Вот и еда готова. Жона склала в фартук жареных гусей, горячи шаньги сверху теплом из печки прикрыла, в горницу приташшила, на стол сунула, тепло вытряхнула. Приловчилась да эдаким манером и друго всяко варенье-печенье наносила и каждой раз тепла притаскивала. В горнице тепло и неугарно. По дороге тепло проветрилось, угар в сторону ушел.

Моя жона в удовольствии от хозяйничанья. Уемски бабы, тетки, сватьи, кумушки, соседки, жонины подруженьки гусей жарят, варят, со своими мужиками едят, сидят – тоже довольны. У меня жилье надвое – изба от горницы на отлете, не как у всех, а по-особому, – и я доволен.

Только попу Сиволдаю все мало. Надобно ему все захватить себе одному.

– Это дело и я могу, – кричит Сиволдай. – Картошки у меня с чужих огородов много, мне старухи кучу наносили, и на отбор мелкой.

Поп Сиволдай насыпал картошки и к дверям, и к окошкам, и в избу, и в горницу, и на поветь. Гуси не мешкали и по картофельным дорожкам через двери да в окошки полон дом набились.

Поп обрадел, двери затворил, окошки захлопнул. Поймал гусей. Гуси крылами замахали, поповской дом подняли. В доме-то попадья спяшша была, громко храпела, проснуться не успела. Поп Сиволдай за гусями жадно бросился, про попадью позабыл. Вот поп заподскакивал:

– Да что это тако! Да как это так? Да кричите всем миром, чтобы гуси воротились, чтобы дом мне отдали и чтобы жону вернули! Гусей я отпушшу, – вам, мужикам, гуси скорее поверят. Кричите всем деревенским сходом!

Мы Сиволдаю проверку сделали:

– А ты, поп, гусей-то отпустишь, ежели дом с попадьей вернут тебе гуси?

– Да я дурак, что ли, чтобы столько добра мимо рук пустить? Вы только мне дом с гусями воротите!

Мы в поповски дела вмешиваться не стали. Мы-то разговоры говорим, а гуси в поповском дому летят да летят, их уж криком не остановишь. Сиволдаю и дому жалко, и попадью жалко – кого жальче, и сам не знат.
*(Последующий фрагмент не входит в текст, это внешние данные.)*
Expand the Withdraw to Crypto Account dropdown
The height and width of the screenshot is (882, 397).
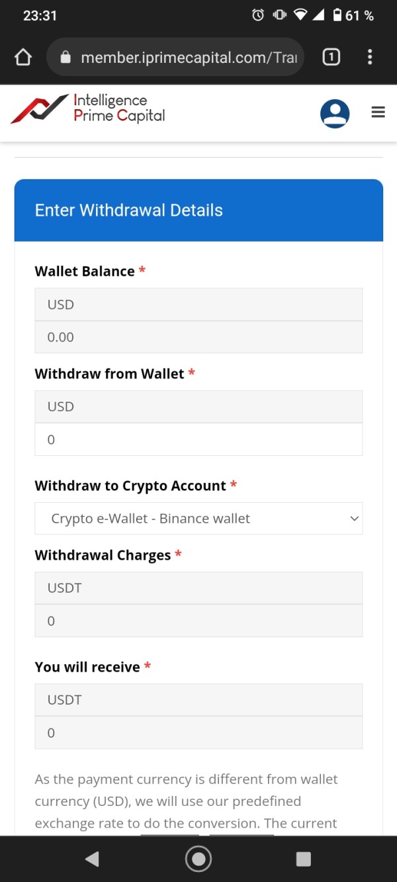click(199, 519)
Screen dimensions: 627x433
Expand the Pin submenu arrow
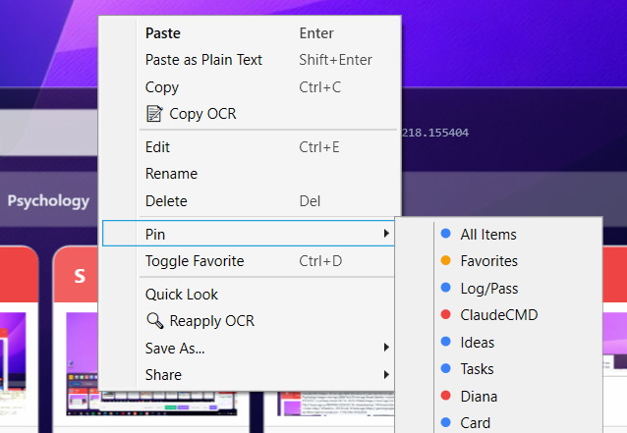(x=387, y=234)
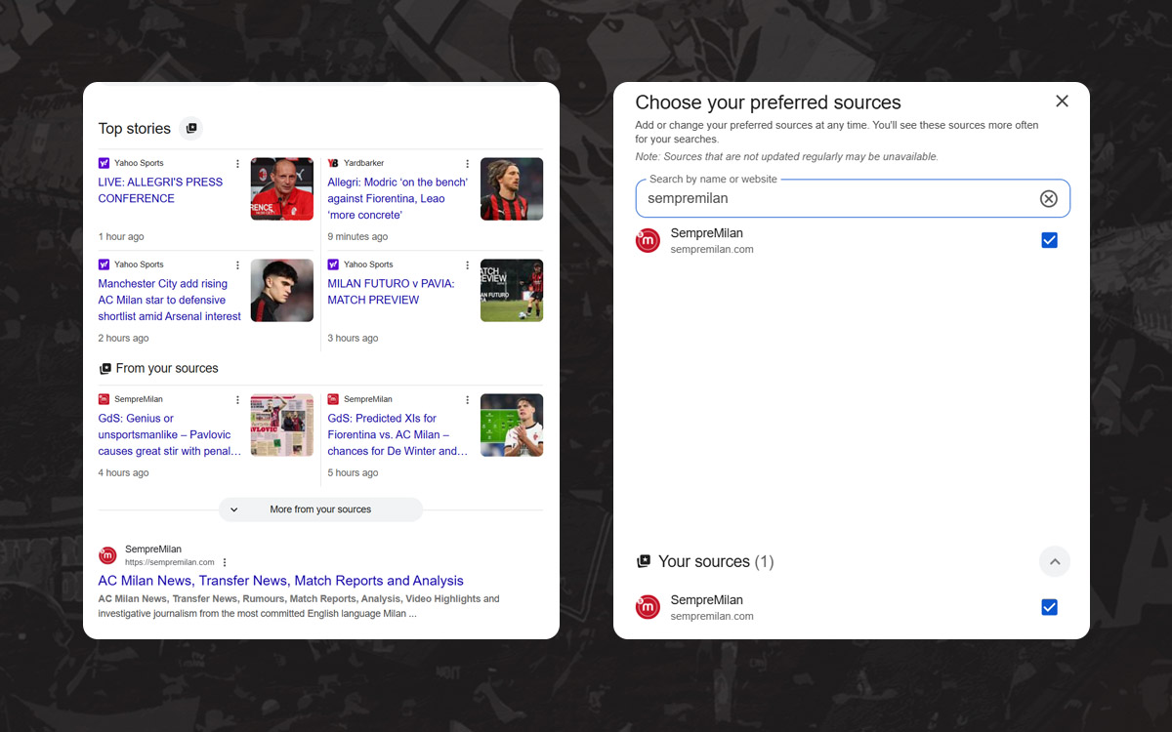This screenshot has height=732, width=1172.
Task: Open the options menu on the Modric bench article
Action: pos(467,163)
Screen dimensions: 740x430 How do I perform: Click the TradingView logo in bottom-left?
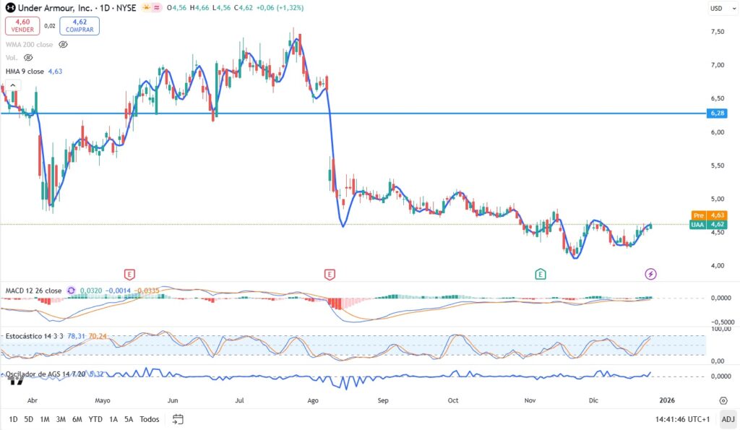click(x=12, y=382)
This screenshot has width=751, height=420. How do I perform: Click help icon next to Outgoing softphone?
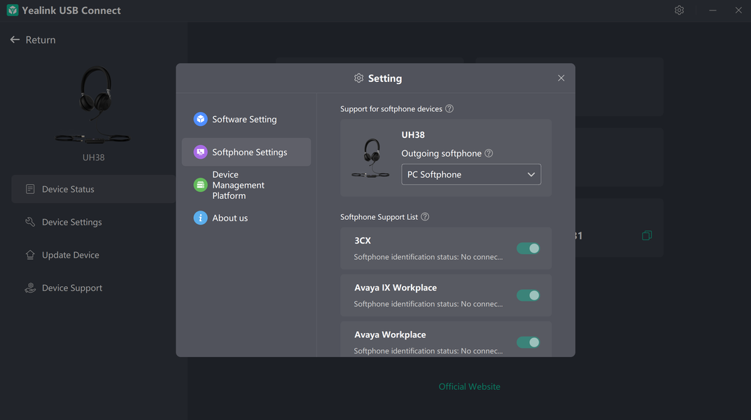pos(489,153)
Запричитал поп, возгудел:

Последня жона у попа,

И ту гуси с домом унесли.

И унесли-то в светлой горнице,

С избой да ишшо со поветью.

Остался я без жопы один,

Заместо дому у меня баня да овин.

А и улетела моя попадья

В теплу сторону.

Как домой она воротится,

Да как начнет она бахвалиться:

«Я там-то была, то-то видела,

На гусях в дому перьва ехала».

Мне и дому-то жаль,

А жальче же всего,

Что побыват жона дальше мого.

Снаряжусь-то я за жоной в поход.

Ты гляди, удивляйся, честной народ!

Поп Сиволдай скоро справился, выбрал место просторно, сел, приманкой для гусей приладился. В широки полы мелку картошку насыпал кучей, в руки взял четвертную с самогоном: «под парами» самогонными легче лететь будет! Тетка Бутеня на голову попу самоварну трубу поставила, для обшшего веселья не пожалела. Сидит поп Сиволдай взабольшным летным самогонным пароходом.
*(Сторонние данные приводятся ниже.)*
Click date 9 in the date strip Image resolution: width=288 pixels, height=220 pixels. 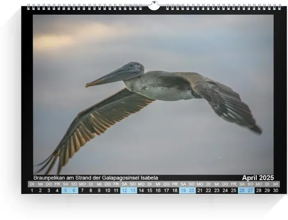point(99,190)
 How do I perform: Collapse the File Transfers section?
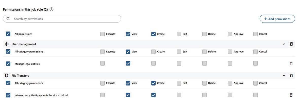pyautogui.click(x=284, y=75)
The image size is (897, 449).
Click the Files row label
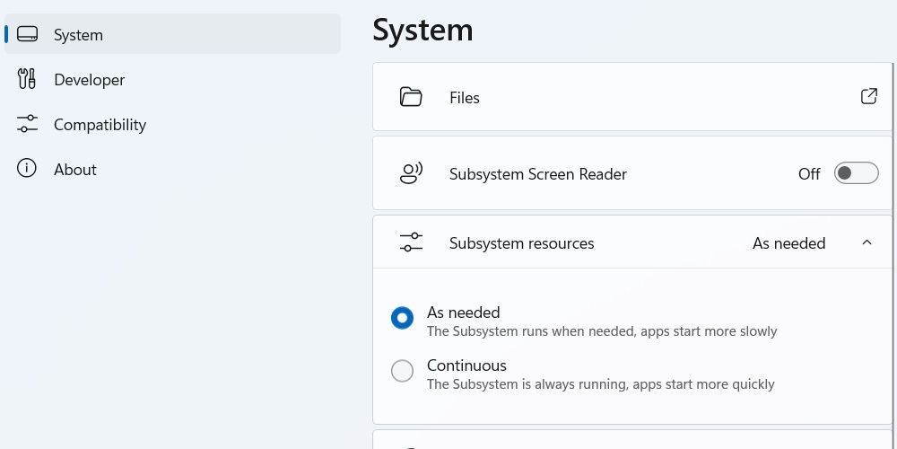point(465,98)
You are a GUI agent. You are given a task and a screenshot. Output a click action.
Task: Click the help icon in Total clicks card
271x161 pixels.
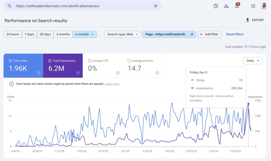pyautogui.click(x=38, y=73)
Не сколь долго поп спутья ждал. Гуси картошку увидали, Сиволдая не приметили, прогоготали и порешили взять с собой запас кормовой. Ухватились гуси за полы длинной одежи поповской.

Смотрим: вызнялся поп Сиволдай на гусях, летит и самогон пьет. Гуси народ тверезой, пьяного духу не любят, особливо самогонного, – гуси попа Сиволдая бросили.
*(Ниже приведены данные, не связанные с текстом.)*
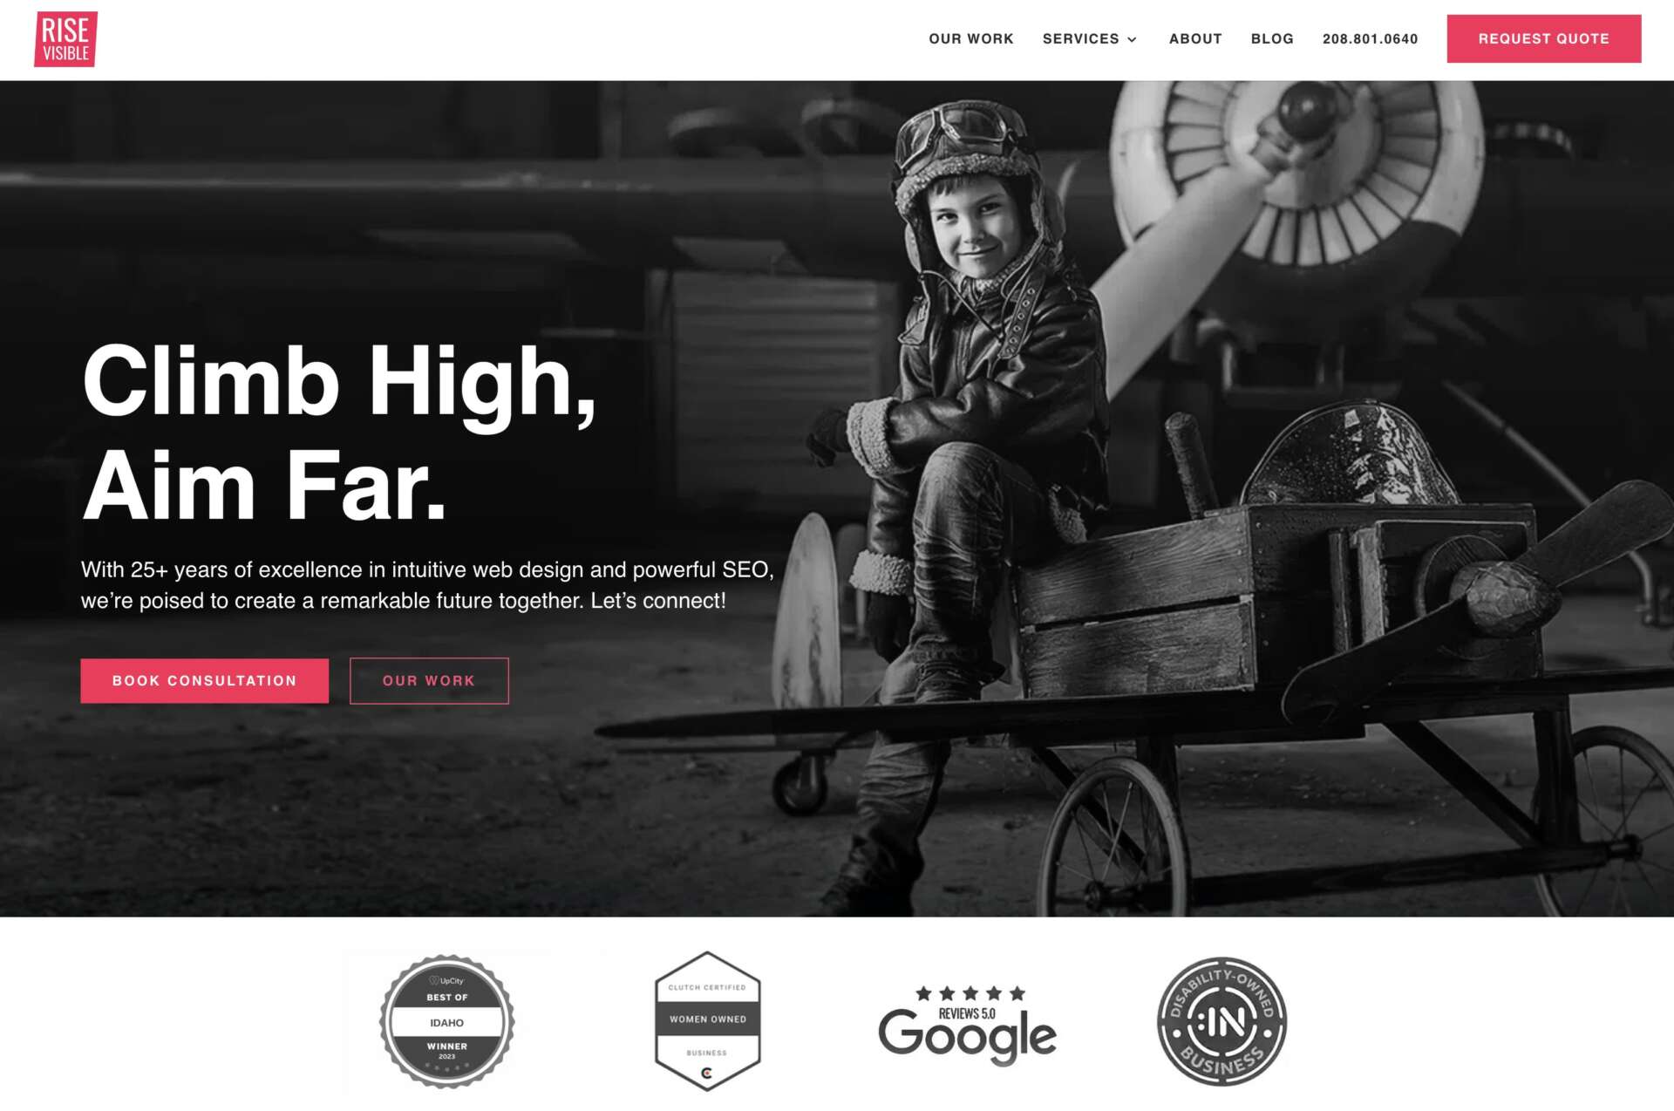
Task: Click the Clutch C icon on badge
Action: click(706, 1073)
Поп шлепнулся в болото. Под Сиволдаем чавкнуло, брызги в стороны выкинуло. Поп сидит и барахтатся, боится, чтобы в болото совсем не провалиться. Сидит вопит:

– Люди, ташшите меня из болота, покудова я глубоко не просел, покудова у вас не все гуси съедены, я вам есть помогу, а которы еще не початы – тех я себе про запас приберу, вас от хлопот освобожу.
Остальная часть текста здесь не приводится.